Qu’en est-il aujourd’hui ? Le combat continue et chaque semaine, depuis 28 ans, le CSP59 se réunit en assemblée générale et chaque mercredi soir, il organise un rassemblement des sans-papiers devant la préfecture du Nord avant de défiler dans les rues de Lille. Pour son porte-parole, Saïd Bouamama, les choses ne font que s’aggraver. La récente loi « Asile et immigration » ajoute encore au désarroi des étrangers. « Pour prétendre à une régularisation, c’est un vrai parcours du combattant, dit-il. Il faut prouver que l’on a un emploi depuis cinq ans, fiches de paie à l’appui. Les décisions sont discrétionnaires et les titres sont souvent limités à un an. »
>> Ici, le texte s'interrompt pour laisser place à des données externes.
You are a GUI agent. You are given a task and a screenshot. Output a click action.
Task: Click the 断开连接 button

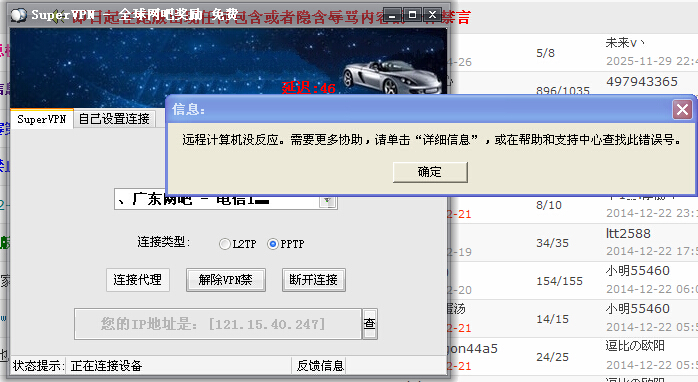coord(313,280)
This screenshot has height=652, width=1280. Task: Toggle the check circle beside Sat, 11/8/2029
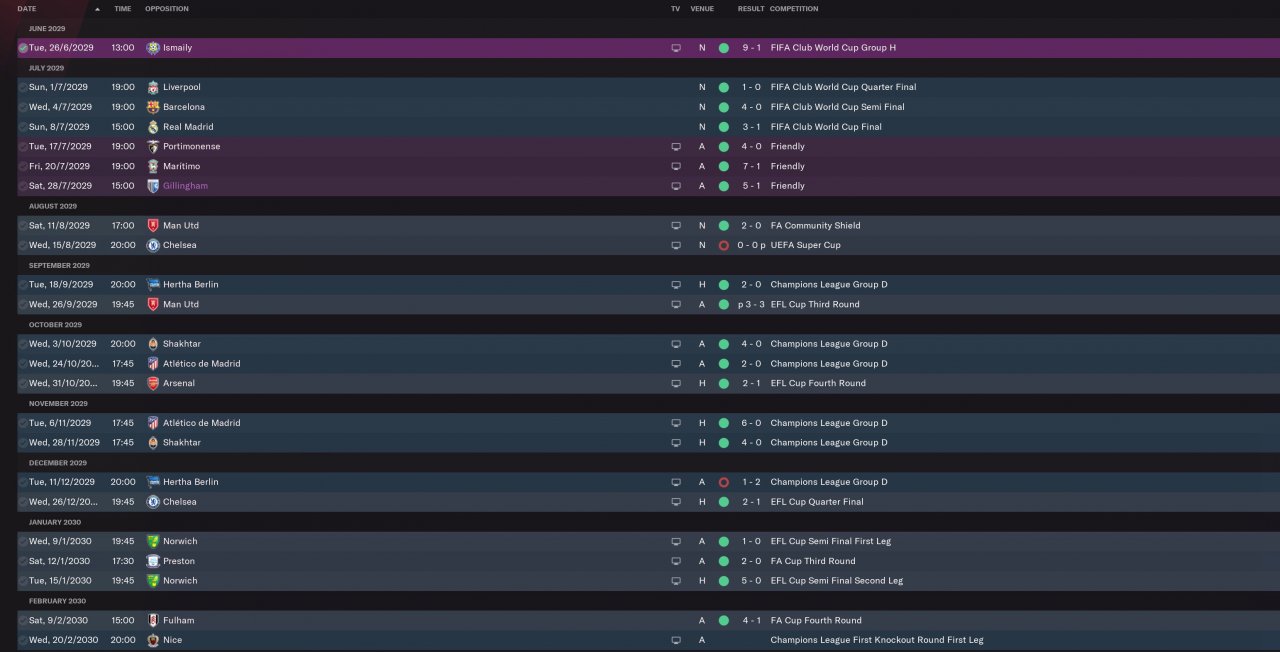pyautogui.click(x=23, y=226)
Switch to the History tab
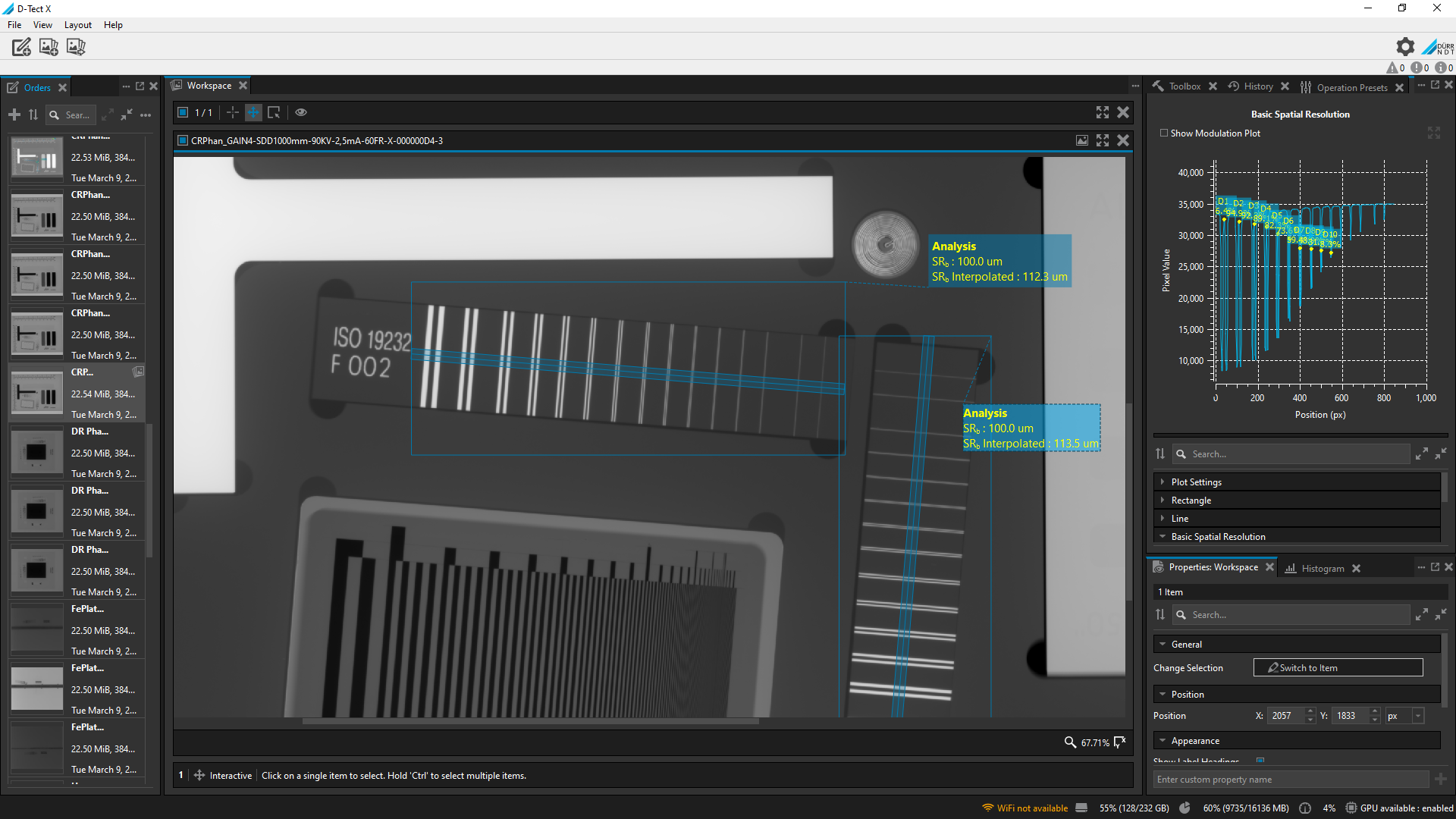The width and height of the screenshot is (1456, 819). (1257, 86)
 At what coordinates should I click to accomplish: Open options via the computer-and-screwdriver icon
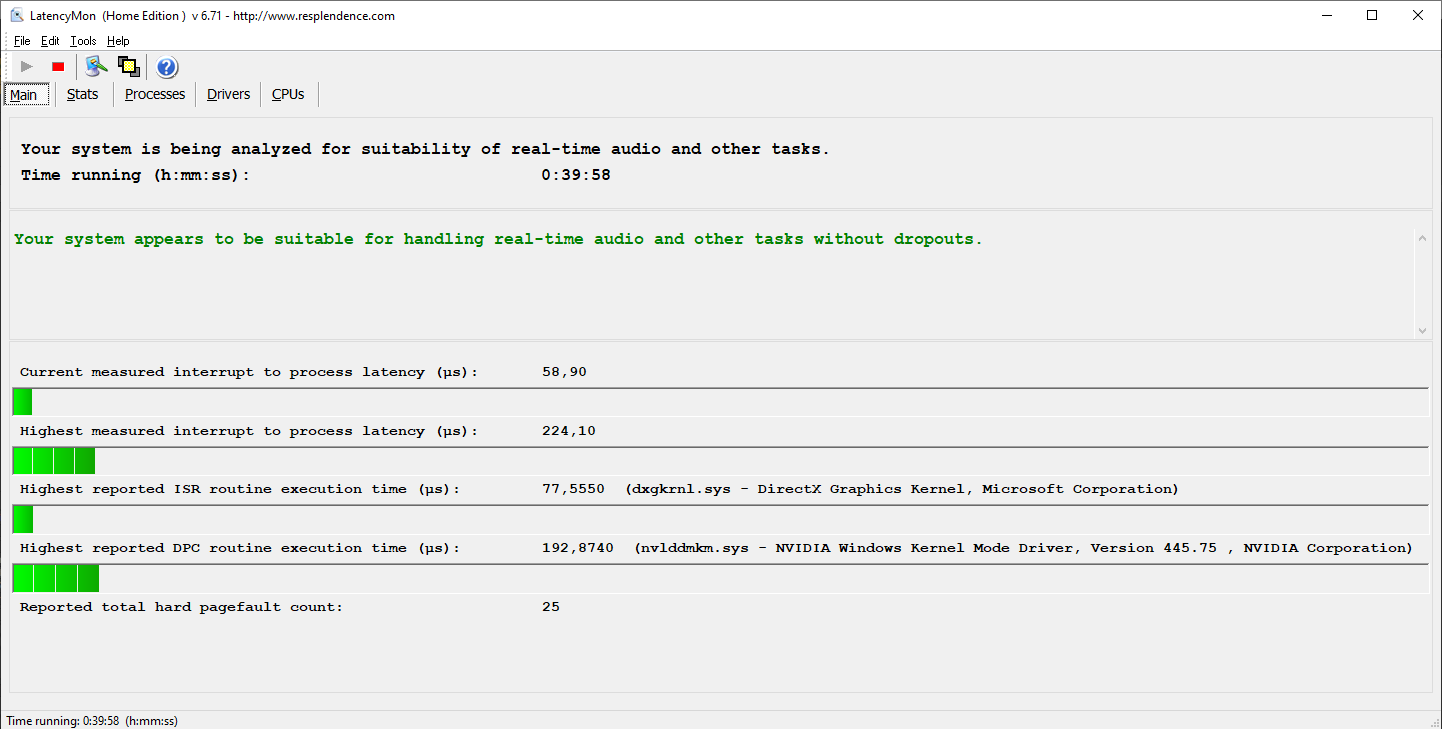95,66
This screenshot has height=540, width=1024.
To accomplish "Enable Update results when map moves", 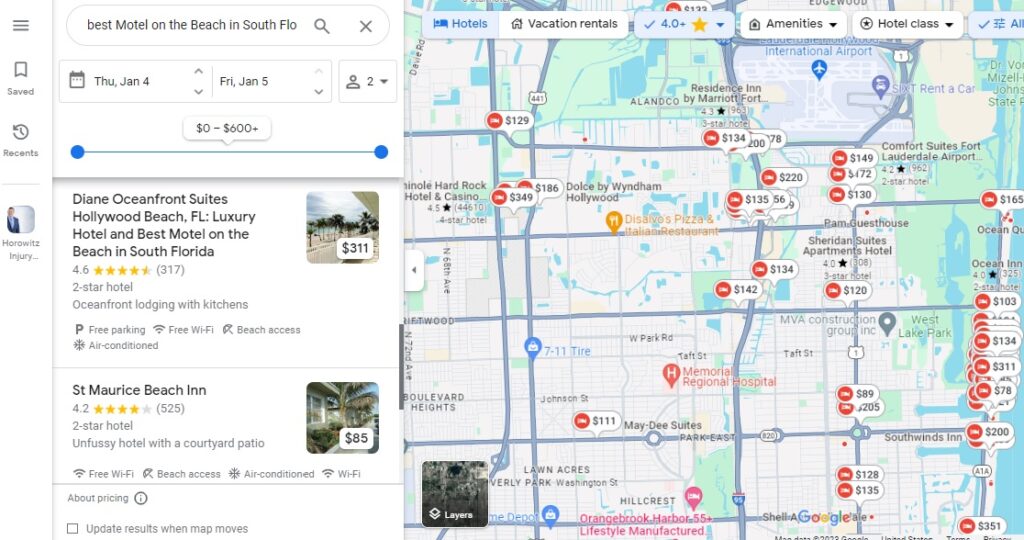I will coord(72,528).
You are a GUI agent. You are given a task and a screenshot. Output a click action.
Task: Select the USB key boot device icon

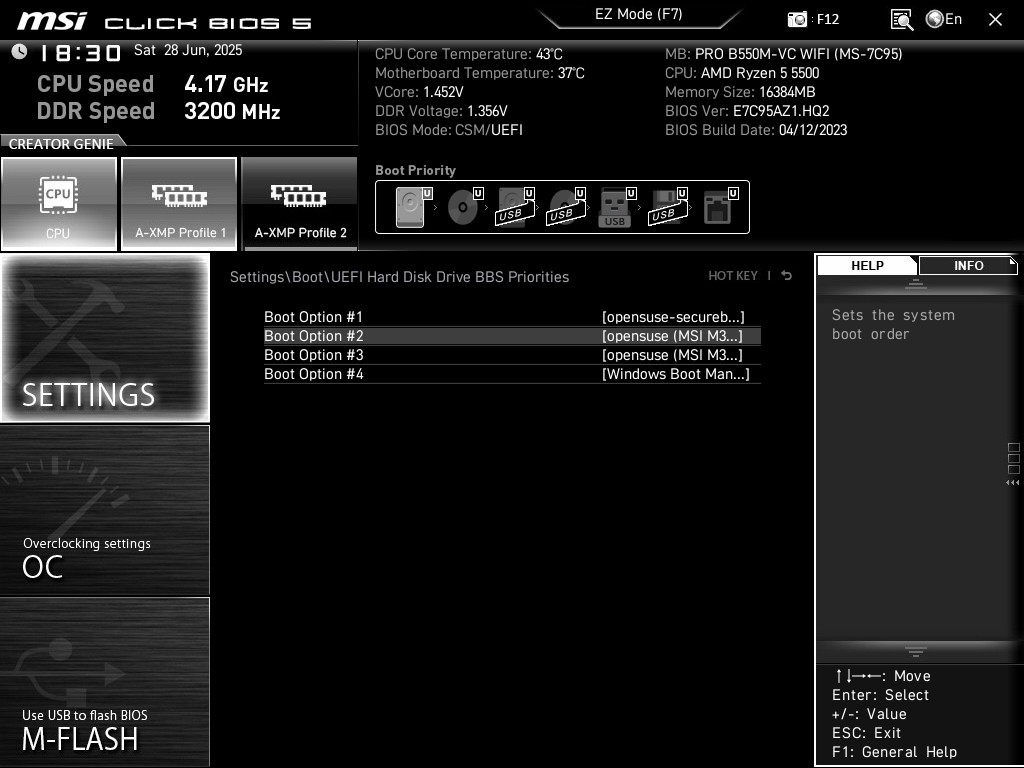coord(615,207)
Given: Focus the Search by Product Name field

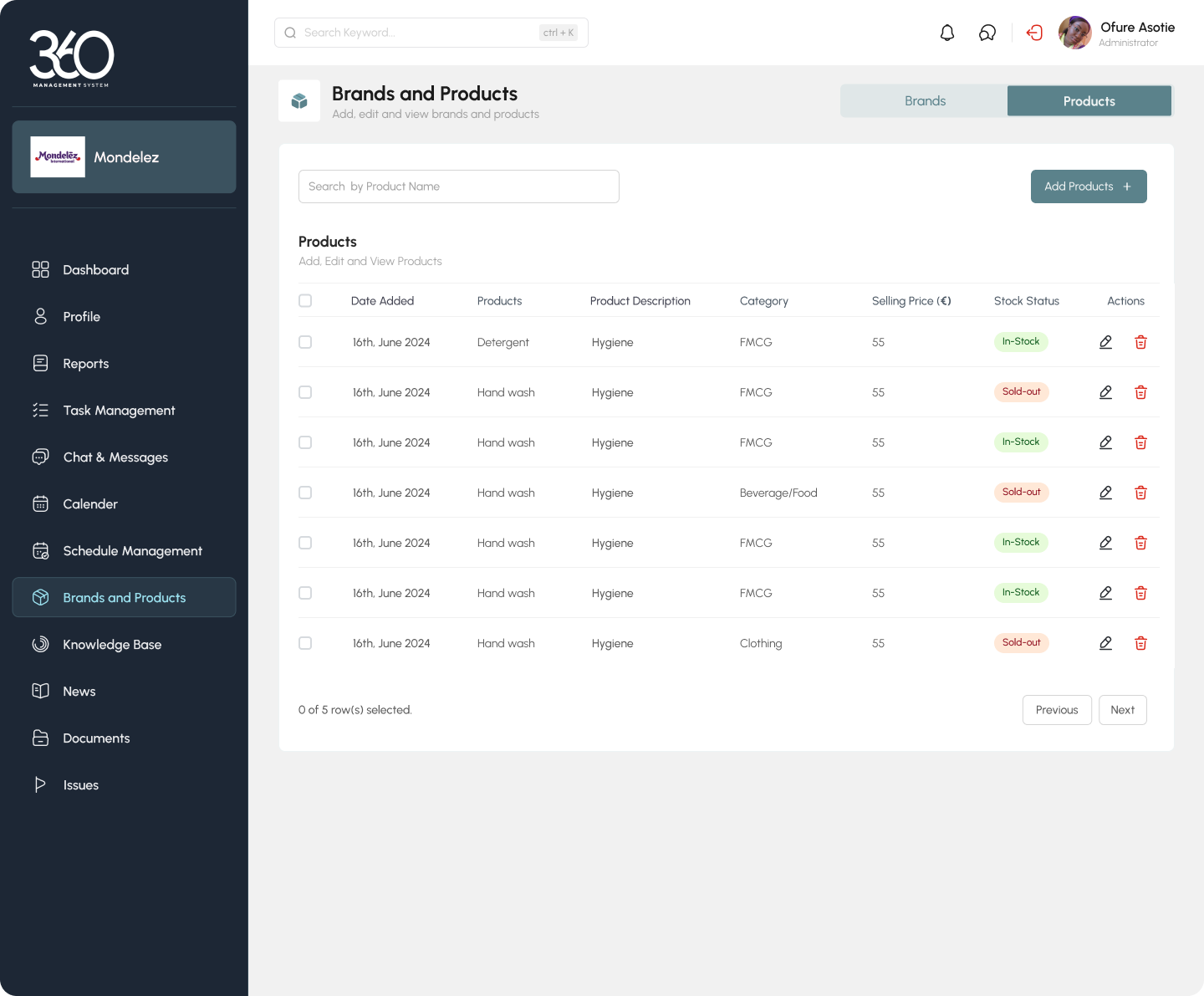Looking at the screenshot, I should pos(458,186).
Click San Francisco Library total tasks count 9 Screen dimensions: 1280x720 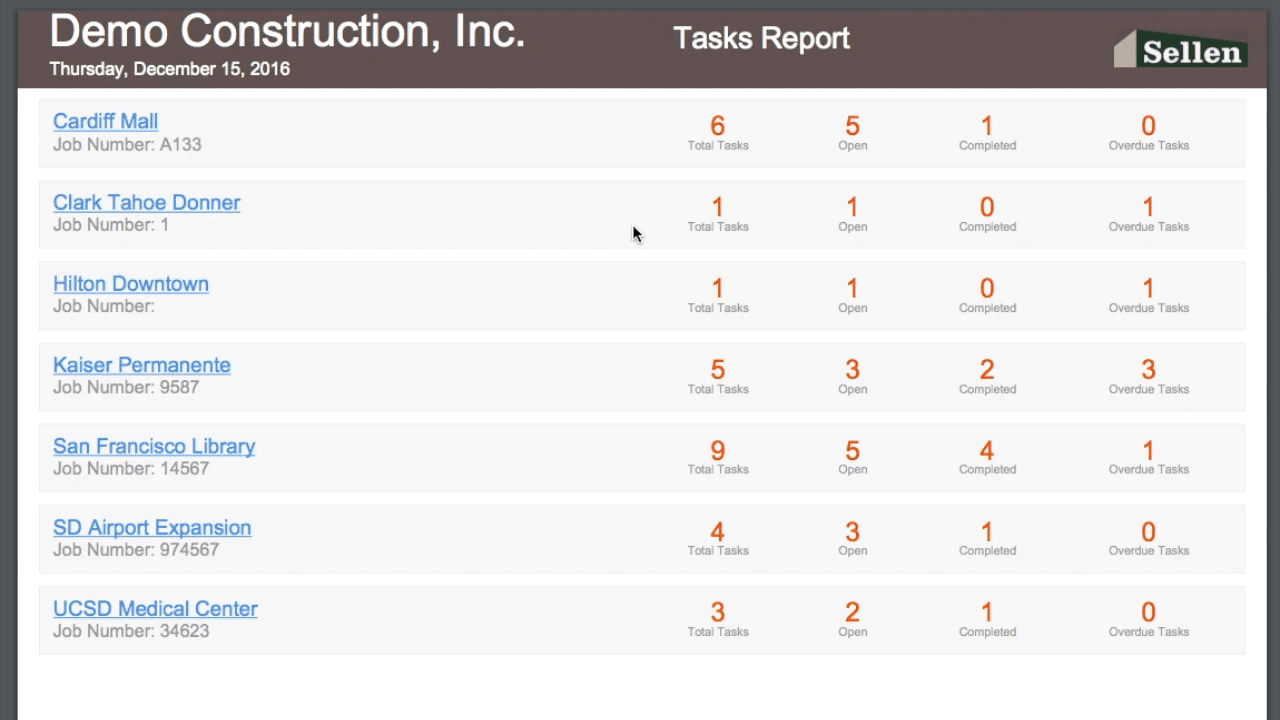tap(717, 451)
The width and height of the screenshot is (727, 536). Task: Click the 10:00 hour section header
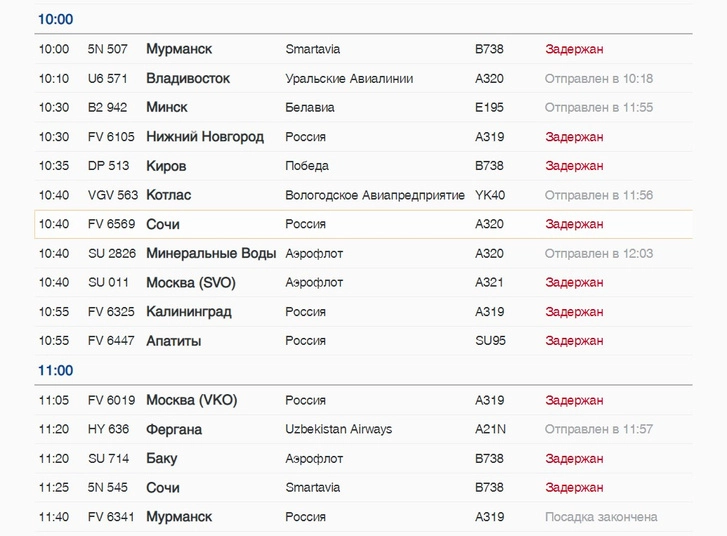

Assignation à la précarité
La précarité est aussi le quotidien des travailleurs sans-papiers qui sont recrutés dans les entreprises de nettoyage ou dans la sous-traitance qui, ce n’est pas rare, utilise des personnes non régularisées pour du travail dans les collectivités publiques.
Les conditions de travail ne sont guère plus au top. Les 15 morts de travailleurs sans-papiers sur le chantier de Jeux olympiques en témoignent.
S’ajoute à cela la dématérialisation qui complique les relations avec la Préfecture. Des personnes qui bénéficiaient d’un titre de séjour d’un an peuvent ainsi retomber dans l’irrégularité, faute de renouvellement dans les délais. Avec perte d’emploi et de logement.
La très longue lutte du CSP est loin d’être achevée. Ce 2 septembre après-midi, ses représentants étaient encore en train de rencontrer le préfet du Nord.